The lines to repeat are those below from the one containing "Where should I click to: Activate" down to the one containing "Given: Click the Observações sidebar link", both included; reproduce them exactly and nothing else.

==== Information shown ====

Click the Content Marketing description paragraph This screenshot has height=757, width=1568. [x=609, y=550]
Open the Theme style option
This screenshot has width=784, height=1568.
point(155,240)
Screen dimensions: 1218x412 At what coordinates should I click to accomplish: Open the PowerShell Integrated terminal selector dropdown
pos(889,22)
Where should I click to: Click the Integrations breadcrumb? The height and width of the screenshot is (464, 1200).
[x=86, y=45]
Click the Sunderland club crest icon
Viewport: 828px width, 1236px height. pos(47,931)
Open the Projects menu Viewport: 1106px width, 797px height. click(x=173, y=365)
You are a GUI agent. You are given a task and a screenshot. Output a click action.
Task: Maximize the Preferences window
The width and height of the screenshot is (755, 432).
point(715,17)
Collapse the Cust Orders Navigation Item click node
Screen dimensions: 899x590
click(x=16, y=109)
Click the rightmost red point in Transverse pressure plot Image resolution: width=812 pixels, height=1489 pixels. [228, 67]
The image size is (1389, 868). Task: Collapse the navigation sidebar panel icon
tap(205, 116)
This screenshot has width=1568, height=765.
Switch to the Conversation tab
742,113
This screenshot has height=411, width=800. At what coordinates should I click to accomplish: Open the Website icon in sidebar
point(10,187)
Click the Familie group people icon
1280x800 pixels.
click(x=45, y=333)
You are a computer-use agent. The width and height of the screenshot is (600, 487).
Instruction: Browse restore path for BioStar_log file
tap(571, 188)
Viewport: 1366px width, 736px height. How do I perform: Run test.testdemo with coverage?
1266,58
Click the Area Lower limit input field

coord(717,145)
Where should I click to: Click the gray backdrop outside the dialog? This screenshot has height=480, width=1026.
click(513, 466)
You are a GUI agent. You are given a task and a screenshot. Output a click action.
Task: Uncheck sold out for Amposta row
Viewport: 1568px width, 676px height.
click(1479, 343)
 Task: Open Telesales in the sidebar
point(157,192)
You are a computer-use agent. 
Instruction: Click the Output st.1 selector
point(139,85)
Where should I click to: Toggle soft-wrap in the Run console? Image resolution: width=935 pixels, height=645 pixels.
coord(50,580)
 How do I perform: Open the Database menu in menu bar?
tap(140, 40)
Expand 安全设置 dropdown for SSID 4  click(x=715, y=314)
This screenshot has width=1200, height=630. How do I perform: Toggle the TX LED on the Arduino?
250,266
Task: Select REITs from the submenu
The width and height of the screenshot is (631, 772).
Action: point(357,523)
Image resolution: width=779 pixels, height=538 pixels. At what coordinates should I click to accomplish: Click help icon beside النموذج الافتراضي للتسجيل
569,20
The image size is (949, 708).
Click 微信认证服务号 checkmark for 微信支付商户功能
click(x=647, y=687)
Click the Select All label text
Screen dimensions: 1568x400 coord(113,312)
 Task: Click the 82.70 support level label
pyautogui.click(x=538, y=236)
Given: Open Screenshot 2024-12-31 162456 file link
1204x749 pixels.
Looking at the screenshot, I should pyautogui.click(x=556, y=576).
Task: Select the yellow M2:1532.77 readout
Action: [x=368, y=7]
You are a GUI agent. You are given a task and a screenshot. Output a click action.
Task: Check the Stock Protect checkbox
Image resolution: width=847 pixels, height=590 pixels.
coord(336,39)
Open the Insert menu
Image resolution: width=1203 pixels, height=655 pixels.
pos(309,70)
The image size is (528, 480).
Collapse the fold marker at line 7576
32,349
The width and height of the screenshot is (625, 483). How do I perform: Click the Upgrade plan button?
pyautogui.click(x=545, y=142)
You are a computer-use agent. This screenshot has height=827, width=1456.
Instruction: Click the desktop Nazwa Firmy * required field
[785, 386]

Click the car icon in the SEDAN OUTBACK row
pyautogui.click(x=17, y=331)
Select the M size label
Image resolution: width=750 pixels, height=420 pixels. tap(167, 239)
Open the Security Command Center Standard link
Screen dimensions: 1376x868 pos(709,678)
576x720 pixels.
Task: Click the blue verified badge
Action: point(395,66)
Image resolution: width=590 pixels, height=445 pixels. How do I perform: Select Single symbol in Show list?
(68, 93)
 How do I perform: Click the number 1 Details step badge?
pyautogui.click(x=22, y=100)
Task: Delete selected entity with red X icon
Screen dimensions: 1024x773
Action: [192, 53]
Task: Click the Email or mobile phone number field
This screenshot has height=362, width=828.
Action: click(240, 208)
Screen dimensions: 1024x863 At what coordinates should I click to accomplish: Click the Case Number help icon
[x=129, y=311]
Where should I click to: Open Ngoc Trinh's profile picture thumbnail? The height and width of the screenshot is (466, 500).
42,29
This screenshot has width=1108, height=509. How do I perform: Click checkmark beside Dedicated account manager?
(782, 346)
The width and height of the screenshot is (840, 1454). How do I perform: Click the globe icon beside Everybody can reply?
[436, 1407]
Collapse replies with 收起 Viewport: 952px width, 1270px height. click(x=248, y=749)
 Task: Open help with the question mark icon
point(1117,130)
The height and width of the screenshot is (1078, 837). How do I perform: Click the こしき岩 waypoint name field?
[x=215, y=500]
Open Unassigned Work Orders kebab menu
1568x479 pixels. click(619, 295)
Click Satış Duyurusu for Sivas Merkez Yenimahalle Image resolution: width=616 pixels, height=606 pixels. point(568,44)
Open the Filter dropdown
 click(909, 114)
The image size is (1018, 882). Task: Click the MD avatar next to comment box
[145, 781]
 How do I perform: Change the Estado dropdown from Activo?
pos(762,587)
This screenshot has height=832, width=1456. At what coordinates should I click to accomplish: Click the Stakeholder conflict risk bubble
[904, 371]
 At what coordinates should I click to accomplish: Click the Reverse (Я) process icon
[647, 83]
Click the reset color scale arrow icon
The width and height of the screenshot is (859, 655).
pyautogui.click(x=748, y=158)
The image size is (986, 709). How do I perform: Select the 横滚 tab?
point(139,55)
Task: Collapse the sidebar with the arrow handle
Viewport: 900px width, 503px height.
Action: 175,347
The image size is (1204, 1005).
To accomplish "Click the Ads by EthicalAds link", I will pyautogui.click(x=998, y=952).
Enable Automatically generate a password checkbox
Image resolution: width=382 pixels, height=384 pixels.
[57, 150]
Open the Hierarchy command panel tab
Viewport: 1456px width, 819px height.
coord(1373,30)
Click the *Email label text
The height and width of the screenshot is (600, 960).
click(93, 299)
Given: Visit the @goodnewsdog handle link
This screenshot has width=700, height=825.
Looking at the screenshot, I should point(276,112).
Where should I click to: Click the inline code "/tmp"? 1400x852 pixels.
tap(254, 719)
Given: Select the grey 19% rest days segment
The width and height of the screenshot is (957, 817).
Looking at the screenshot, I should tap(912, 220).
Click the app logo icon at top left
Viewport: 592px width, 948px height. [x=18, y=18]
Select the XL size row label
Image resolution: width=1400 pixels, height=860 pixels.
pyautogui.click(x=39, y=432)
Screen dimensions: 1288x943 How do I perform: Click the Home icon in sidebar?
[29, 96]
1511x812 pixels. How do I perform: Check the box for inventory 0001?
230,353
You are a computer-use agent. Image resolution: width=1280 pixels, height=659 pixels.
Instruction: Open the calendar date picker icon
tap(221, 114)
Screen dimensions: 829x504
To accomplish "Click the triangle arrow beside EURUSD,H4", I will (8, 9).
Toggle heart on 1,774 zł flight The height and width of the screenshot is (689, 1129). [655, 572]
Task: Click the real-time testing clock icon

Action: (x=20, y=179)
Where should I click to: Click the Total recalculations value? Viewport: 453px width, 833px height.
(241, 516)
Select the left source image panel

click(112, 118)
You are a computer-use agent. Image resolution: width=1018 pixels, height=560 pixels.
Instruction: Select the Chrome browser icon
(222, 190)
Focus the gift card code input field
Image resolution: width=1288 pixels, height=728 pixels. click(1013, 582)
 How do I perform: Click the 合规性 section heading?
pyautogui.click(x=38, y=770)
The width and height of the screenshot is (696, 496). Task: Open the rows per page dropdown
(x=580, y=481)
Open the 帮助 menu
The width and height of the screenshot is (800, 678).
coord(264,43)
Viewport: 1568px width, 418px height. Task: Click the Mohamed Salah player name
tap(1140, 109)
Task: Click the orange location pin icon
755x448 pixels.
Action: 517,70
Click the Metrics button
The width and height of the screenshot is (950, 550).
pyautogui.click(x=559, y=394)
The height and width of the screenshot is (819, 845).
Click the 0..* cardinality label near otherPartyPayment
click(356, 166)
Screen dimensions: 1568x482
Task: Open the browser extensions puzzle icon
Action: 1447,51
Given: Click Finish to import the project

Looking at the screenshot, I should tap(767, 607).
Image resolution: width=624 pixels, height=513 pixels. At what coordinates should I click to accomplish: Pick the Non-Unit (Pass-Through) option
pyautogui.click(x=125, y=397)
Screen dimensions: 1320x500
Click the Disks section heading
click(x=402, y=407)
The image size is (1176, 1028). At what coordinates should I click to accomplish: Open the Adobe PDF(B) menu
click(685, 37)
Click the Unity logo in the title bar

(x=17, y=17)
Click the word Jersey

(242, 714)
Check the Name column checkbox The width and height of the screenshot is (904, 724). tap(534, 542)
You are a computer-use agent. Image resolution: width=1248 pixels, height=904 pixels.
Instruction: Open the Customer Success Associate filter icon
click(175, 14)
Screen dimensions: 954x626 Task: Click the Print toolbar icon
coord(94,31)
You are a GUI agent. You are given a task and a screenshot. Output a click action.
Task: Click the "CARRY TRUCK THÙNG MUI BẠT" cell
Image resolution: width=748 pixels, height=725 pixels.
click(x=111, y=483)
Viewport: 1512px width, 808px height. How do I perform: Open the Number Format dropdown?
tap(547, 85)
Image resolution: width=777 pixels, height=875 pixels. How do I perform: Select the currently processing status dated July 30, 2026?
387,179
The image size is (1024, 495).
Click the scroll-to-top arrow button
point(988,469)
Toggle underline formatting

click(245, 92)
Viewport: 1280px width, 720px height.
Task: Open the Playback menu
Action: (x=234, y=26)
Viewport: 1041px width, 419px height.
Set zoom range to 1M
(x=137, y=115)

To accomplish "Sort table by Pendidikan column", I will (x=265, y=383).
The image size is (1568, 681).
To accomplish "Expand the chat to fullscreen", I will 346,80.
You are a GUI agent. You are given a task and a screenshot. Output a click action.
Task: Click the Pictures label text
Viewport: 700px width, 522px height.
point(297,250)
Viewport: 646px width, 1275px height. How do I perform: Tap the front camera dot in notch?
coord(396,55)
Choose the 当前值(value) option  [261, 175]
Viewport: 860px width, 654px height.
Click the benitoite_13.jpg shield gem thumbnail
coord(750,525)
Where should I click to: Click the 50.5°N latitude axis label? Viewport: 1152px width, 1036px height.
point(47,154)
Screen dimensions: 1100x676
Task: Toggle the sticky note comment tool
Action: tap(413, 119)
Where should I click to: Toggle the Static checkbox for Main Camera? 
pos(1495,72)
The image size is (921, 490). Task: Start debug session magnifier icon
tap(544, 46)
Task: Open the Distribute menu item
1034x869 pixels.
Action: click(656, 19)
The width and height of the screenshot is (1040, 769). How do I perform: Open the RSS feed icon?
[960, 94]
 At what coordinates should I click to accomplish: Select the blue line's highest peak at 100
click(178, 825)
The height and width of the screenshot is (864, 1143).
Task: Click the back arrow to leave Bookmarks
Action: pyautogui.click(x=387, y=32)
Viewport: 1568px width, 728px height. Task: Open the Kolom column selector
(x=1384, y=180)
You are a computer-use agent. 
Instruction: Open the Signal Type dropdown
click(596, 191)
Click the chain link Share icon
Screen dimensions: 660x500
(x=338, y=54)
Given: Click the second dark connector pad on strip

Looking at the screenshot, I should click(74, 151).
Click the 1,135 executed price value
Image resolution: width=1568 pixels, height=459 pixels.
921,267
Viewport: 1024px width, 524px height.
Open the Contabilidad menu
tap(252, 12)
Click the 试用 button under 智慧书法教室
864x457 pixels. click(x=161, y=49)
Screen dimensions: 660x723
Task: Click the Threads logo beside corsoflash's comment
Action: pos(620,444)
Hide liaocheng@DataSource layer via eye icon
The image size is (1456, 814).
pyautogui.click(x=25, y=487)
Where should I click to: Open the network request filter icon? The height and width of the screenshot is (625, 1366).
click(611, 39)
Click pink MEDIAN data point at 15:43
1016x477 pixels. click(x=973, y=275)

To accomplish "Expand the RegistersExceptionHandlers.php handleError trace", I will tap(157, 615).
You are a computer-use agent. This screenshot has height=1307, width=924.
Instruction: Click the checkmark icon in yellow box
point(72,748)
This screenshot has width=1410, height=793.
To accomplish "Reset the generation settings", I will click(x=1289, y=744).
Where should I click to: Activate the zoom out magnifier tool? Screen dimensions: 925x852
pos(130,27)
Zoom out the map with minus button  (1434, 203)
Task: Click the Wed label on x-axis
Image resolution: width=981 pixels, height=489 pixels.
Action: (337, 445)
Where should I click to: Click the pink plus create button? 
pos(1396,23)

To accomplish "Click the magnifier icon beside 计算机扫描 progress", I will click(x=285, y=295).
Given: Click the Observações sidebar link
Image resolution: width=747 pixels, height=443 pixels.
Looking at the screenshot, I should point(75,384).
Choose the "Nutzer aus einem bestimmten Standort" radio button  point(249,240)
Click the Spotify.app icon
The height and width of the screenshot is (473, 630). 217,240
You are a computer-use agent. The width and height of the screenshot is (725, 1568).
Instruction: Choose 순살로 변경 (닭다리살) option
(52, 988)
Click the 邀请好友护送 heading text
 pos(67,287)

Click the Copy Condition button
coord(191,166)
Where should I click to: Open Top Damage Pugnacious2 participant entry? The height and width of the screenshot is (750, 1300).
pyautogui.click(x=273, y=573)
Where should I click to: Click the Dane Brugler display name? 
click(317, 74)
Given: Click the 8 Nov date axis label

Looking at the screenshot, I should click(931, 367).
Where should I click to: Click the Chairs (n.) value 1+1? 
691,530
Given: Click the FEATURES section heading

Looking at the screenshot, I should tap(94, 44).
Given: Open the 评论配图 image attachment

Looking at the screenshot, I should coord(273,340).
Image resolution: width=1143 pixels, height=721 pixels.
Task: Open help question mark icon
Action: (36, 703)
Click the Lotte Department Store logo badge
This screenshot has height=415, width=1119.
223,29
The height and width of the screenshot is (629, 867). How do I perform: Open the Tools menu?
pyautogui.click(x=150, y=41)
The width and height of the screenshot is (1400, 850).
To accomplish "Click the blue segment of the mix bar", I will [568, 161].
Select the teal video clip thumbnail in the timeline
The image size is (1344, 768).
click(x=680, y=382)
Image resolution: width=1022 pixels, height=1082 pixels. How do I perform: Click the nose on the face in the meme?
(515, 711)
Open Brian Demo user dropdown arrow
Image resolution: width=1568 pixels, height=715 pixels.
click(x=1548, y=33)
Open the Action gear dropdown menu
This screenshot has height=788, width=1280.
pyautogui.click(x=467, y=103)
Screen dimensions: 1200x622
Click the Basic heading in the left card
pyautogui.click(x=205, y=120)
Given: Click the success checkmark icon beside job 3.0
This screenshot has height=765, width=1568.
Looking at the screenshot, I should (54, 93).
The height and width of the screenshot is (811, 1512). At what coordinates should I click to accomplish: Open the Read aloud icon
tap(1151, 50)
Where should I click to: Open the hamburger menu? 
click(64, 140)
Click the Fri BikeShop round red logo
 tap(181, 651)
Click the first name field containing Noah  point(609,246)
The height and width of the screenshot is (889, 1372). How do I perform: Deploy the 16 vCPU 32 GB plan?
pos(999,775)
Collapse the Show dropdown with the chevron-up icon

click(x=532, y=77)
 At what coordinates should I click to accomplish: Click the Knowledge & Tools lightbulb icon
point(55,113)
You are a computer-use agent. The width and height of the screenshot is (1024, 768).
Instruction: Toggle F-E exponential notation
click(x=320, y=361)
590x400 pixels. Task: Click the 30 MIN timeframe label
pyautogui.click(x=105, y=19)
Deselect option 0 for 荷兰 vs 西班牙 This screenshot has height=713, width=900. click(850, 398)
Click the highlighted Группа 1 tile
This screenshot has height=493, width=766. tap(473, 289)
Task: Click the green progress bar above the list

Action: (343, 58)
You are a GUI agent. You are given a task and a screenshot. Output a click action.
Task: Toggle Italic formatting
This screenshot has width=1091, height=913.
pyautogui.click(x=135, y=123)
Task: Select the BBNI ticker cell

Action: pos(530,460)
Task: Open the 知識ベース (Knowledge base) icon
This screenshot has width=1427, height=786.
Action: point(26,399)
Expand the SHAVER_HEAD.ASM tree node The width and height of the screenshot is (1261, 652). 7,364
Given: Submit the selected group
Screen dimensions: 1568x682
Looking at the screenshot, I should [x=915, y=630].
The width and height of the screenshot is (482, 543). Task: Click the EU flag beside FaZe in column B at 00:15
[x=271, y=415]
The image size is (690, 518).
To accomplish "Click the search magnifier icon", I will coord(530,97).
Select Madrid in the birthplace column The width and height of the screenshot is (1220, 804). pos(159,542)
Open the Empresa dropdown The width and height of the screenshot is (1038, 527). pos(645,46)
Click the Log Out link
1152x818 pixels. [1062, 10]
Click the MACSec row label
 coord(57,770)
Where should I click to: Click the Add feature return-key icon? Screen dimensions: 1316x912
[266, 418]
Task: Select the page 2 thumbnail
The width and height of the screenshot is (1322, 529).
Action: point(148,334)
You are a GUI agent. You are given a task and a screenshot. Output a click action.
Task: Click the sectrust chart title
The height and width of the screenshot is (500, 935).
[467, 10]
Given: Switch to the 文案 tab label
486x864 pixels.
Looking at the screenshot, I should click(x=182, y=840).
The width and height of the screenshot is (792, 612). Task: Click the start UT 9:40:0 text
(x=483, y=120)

====

:: Solution to this task ::
Where should I click to: Activate the zoom out magnifier tool? Screen dimensions: 925x852
pos(130,27)
Zoom out the map with minus button  (1434, 203)
Task: Click the Wed label on x-axis
Image resolution: width=981 pixels, height=489 pixels.
Action: (337, 445)
Where should I click to: Click the pink plus create button? 
pos(1396,23)

To accomplish "Click the magnifier icon beside 计算机扫描 progress", I will click(x=285, y=295).
Given: Click the Observações sidebar link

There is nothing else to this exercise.